The Neon Edition explodes onto the page as the thunderous 30th instalment in Kevin J. Kennedy’s celebrated horror series - an unthemed, unchained, full-throttle descent into chaos. This is horror without boundaries. Without mercy. Without brakes.
Inside, the future is a merciless wasteland where the desperate barter their own body parts just to survive. Flesh warps and betrays. Lovecraftian wormholes rip open the fabric of reality. Urban legends stalk the streets in broad daylight. Faith curdles into fanaticism and dread. Neighbours hide unspeakable secrets. Funhouses pulse with neon delirium, bending sanity until it snaps.
Savage, surreal, and relentlessly imaginative, The Neon Edition doesn’t just cross lines - it obliterates them.

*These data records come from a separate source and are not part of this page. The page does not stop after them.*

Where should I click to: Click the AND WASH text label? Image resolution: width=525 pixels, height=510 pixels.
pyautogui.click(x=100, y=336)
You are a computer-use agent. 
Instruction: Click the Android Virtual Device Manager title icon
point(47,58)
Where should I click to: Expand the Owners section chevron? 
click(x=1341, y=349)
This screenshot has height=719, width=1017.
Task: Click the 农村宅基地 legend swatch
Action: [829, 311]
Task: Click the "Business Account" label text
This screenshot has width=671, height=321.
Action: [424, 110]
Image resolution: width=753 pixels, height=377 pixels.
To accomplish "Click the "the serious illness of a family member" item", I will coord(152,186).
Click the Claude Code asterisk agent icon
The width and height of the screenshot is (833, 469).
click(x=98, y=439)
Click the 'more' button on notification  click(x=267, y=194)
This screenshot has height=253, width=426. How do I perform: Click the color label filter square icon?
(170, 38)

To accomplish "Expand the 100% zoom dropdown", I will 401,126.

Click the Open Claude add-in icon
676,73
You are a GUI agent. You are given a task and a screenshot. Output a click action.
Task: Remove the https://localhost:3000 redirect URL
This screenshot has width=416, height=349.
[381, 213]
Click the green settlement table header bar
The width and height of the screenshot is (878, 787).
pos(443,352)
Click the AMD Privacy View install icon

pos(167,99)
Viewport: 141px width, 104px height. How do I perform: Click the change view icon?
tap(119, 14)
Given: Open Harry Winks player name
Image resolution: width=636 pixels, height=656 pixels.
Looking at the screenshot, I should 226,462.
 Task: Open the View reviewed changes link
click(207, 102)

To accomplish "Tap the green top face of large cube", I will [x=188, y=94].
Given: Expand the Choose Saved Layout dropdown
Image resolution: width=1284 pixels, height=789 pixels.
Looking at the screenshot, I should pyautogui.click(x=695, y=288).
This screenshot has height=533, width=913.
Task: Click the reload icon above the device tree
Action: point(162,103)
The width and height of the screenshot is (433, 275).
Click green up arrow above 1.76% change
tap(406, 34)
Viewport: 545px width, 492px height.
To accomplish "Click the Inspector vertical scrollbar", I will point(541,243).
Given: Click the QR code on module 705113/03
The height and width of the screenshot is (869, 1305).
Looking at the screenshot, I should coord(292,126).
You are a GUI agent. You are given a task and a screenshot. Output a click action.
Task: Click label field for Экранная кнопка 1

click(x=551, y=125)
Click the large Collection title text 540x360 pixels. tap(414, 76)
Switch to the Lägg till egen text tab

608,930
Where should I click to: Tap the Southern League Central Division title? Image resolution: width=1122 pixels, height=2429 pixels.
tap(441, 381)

Thirty books in, and the nightmare is louder than ever.
The Horror Collection Neon Edition is my first foray into this series of anthologies, and now that I see what I have been missing, I am beside myself, wondering where and how I can cram the earlier volumes into my TBR.
From the first story, Zero Sum by Laural Hightower, where electricity and basic needs cost far more than cash, to the last story, Alone Together by James Jobling, where parents make an annual pilgrimage in search of what happened to their missing daughters, and all the kink, ghosts, dark humor, and gore in the stories in between this is an unforgettable collection that belongs on every horror lover's shelf.
If there were an award I could give for best opening lines I have read this year, it would go to Carlton Mellick III and his story Simple Machines for "Oliver Madu awoke one morning to discover two tiny copper doorknobs growing from the corners of his eyes. He didn't remember ever having doorknobs in his eyes before." If you can read that and not keep reading, then you are even stronger-willed than those people who can stop at just one salty potato chip.